Márcia diz que a devolução de professores e assistentes educacionais cedidos não resolve o problema da educação no Distrito Federal, mas pode contribuir para amenizar o deficit. “O que a gente observa há muito tempo é que o problema da falta de servidores ocorre também por desvio de função dentro da própria Secretaria de Educação. Há muitos professores em áreas administrativas, sem os quais a secretaria não funciona”, afirma a promotora da área. “A devolução dos cedidos é um passo. Mas é necessário fazer remanejamentos e mexer em muitas feridas. Só com ações como essas, haverá reflexos na sociedade”.

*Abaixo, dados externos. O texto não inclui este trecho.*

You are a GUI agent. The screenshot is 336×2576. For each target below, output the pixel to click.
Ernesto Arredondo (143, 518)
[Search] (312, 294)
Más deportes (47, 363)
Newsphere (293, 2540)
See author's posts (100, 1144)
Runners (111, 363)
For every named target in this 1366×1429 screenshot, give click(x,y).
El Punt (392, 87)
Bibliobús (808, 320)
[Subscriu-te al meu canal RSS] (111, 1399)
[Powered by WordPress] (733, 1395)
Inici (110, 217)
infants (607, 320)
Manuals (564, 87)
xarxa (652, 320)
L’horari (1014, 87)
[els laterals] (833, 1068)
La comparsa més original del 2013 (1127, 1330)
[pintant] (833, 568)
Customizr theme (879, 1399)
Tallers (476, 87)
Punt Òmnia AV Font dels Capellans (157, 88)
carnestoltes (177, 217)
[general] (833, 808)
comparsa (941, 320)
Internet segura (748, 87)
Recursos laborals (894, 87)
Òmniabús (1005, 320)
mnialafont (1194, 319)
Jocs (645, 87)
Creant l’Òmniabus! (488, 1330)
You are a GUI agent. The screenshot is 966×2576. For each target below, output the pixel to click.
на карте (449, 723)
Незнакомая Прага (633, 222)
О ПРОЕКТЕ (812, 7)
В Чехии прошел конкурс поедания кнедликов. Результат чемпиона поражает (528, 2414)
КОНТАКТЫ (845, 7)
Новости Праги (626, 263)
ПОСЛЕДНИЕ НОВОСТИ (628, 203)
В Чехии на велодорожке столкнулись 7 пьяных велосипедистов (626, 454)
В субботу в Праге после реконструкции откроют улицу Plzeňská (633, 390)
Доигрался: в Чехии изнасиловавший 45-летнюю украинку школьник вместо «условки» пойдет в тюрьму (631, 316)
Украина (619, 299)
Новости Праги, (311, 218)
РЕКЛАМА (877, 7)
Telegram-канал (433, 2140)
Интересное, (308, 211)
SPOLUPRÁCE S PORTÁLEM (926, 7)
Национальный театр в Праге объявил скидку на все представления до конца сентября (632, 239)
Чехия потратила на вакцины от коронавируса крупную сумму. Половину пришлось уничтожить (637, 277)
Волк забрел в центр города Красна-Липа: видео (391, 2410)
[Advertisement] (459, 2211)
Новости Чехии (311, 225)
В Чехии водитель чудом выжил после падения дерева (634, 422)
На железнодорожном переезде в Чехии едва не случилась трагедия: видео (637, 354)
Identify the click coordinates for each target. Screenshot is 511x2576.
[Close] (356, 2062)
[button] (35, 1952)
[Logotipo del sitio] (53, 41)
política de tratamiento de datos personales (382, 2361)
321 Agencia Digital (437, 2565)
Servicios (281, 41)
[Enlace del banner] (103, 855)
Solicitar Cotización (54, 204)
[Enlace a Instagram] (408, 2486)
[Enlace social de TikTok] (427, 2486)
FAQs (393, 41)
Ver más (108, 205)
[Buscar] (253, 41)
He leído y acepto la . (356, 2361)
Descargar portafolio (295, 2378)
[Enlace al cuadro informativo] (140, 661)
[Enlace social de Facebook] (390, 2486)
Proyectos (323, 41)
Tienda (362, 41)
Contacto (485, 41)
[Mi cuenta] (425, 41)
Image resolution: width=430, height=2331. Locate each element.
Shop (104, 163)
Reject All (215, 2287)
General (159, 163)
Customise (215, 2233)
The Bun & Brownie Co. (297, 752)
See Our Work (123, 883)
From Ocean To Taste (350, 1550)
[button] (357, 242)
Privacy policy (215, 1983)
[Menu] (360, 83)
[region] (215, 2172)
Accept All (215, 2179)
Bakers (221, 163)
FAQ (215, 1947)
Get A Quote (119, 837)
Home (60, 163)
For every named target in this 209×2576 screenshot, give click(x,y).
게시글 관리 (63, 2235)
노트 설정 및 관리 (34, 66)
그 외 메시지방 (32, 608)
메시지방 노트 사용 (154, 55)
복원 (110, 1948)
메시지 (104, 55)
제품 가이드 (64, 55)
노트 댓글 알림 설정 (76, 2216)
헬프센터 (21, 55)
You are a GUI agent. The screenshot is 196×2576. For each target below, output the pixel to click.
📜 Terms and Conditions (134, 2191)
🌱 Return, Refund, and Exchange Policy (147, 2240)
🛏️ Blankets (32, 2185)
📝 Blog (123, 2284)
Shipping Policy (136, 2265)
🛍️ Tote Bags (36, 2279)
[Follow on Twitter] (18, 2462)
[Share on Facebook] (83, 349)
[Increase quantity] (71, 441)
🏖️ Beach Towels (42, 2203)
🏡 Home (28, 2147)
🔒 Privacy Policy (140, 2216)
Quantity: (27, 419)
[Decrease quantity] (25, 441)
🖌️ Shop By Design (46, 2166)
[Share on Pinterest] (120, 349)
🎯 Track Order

Diretora do Sindicato dos Professores do Distrito Federal, Rosilene Correia diz que o retorno de profissionais às salas de aula é positivo, mas ressalta que não é possível generalizar todos os casos. “Muitos professores atuam na Câmara Legislativa, por exemplo, ajudando a desenvolver projetos e políticas públicas, o que é muito relevante. Na Secretaria de Esporte, também há professores cedidos que trabalham em projetos importantes de ensino”, explica Rosilene. “Ainda tem a questão da remuneração, muitas vezes, quando estão cedidos, o valor pago é maior. A devolução não pode ser tratada como punição”, acrescenta.

Segurança

Na semana passada, o TCU determinou que servidores da segurança pública retornem aos órgãos de origem. O prazo para o cumprimento da medida é de 30 dias para funcionários que tenham atuação ligada à segurança e 15 dias para os demais. Segundo dados oficiais, há 159 bombeiros atuando em outros órgãos, 64 policiais cedidos, além de 462 PMs fora dos quadros da corporação.


Um dos órgãos com mais policiais militares é o Gabinete de Segurança Institucional da Presidência da República, que conta com 48 PMs do DF. Na Casa Militar do GDF, há a maior concentração de policiais militares: 195. Ao todo, 99 trabalham na Secretaria de Segurança Pública e 33 na Vice-Governadoria. No Ministério Público da União e no MPDFT, há 21 policiais militares.


Dentre os bombeiros cedidos, 42 estão lotados na Casa Militar do Distrito Federal e 24 na Central de Atendimento e Despacho. Também há 19 que trabalham na Secretaria de Segurança Pública e 18, no Gabinete de Segurança Institucional da Presidência da República. Entre os bombeiros, existem ainda 15 cedidos para a Defesa Civil do DF e outros 15 lotados na Subsecretaria Nacional de Defesa Civil. Há uma semana, o Correio Braziliense pediu à Polícia Civil do Distrito Federal a lista dos órgãos para os quais os servidores estão cedidos, mas, até o fechamento desta edição, a corporação não havia repassado as informações oficiais.